I am a PhD candidate in the Department of History at the University of Rochester. Previously, I have studied history at the University of Utah and Central Michigan University. I have benefited from living among diverse cultures and in beautiful places. From Utah’s Wasatch Valley, to rural Michigan, to a post-industrial city in Western New York I am continuously inspired by the ways in which humans interact with their local environments. These human landscapes are a lens to understand how local cultures interact with the natural world. As such, my research questions begin with a simple premise: humans shape nature and nature shapes humans. This outlook asserts that the relationship between man and nature is far more reciprocal than hegemonic. Environmental realities are a result of human ideologies, culture, and unintended consequences in an ecological system. In turn, human perceptions of the natural world are a result of human and non-human actors. This theoretical premise makes up the bedrock of my past work, current research, and teaching emphasis.

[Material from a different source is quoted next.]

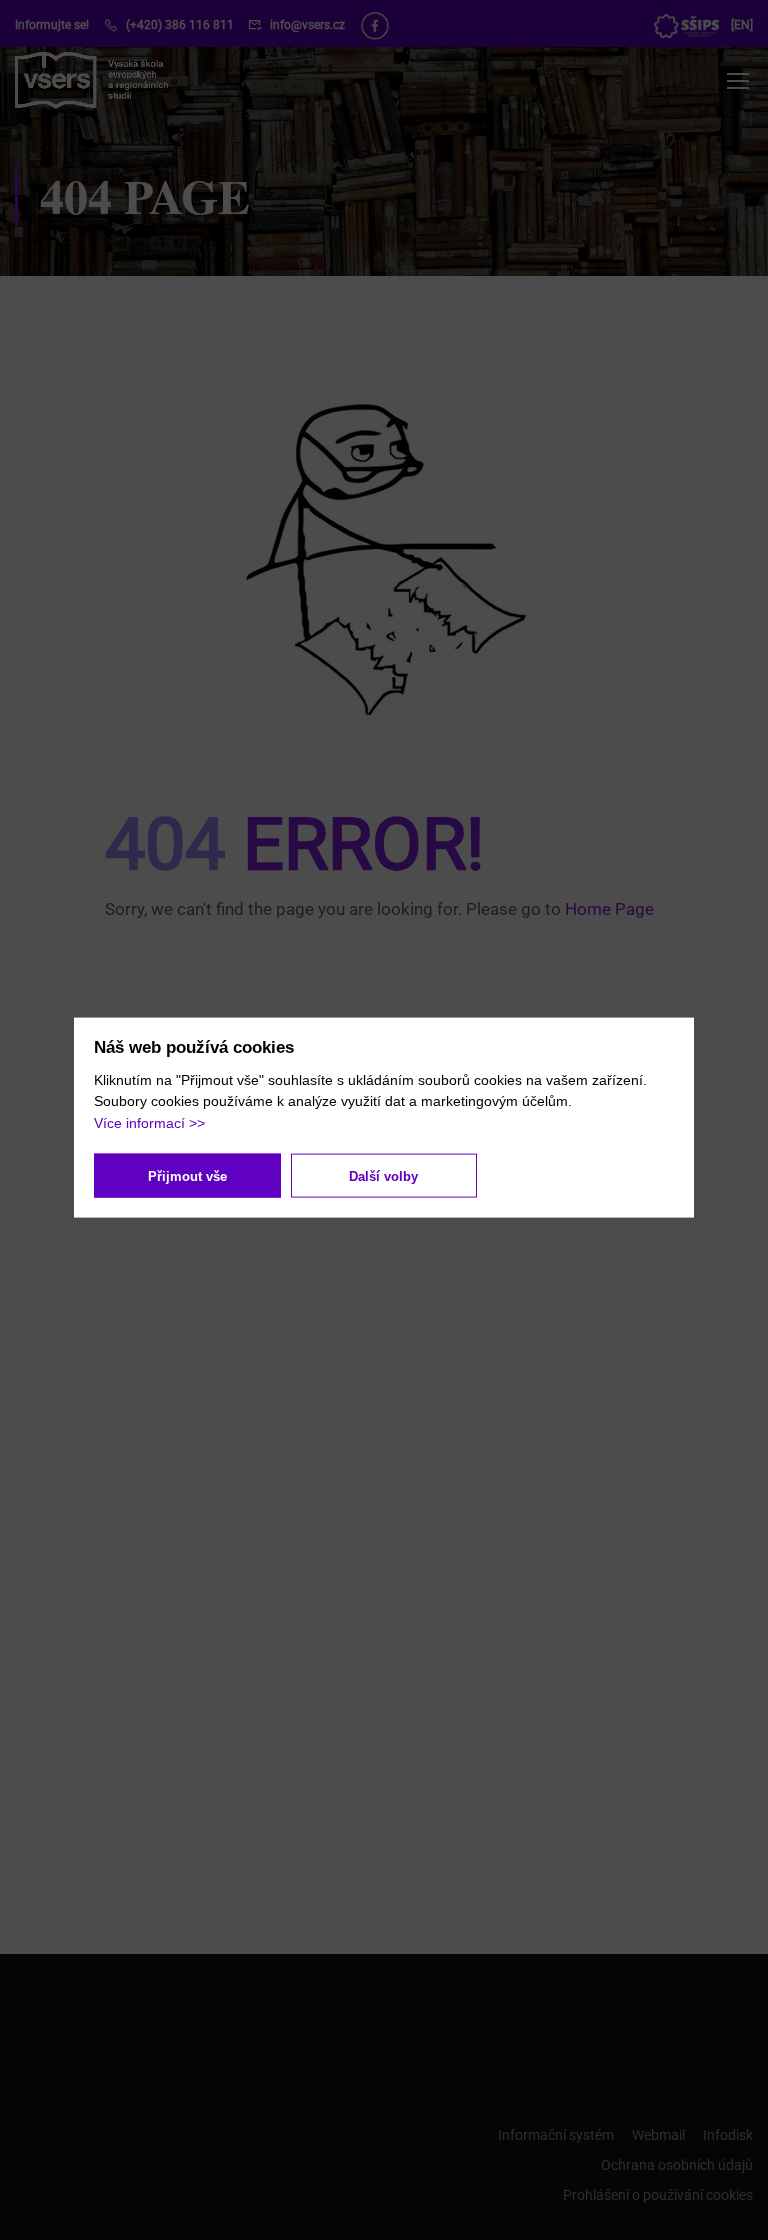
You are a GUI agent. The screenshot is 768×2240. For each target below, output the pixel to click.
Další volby (383, 1175)
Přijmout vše (187, 1175)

Broadly speaking, my research explores the interaction of nature, business, and culture in nineteenth-century America. My current project examines the role of plant nurserymen in nineteenth-century America. Nurserymen were naturalists, city planners, reformers, scientists, and businessmen. Their vision for the American landscape blended agribusiness with a deep reverence for the natural world. My research places nurserymen at the center of American expansion and ecological imperialism. Alternatively, nurserymen promoted a romantic vision towards the natural world — a vision that asked Americans to slow down, tend their gardens, and bask in the splendor of nature’s beauty. A history of plant nurserymen is a a story of lofty dreams, unforeseen ecological consequences, and the heartache associated with business of beauty.
I am also interested in the ways in which new digital technologies reveal nuanced understandings of the lived experience. It is my belief that the use of web design, coding, data collection/visualization, and digital mark-up can improve both historical research and the visibility of the humanities in a broader context. As an Andrew W. Mellon Digital Humanities Fellow I have had the opportunity to analyze a myriad of ways in which digital tools can expand the historical record as well as amplify the historian’s voice in a world thirsty for thoughtful and informed perspectives. Additionally, I believe students must be equipped to enter an increasingly technological world. In addition to lecture, discussion, and research, I have exposed undergraduate students to XML Coding and GIS Mapping to strengthen their digital literacy in the humanities.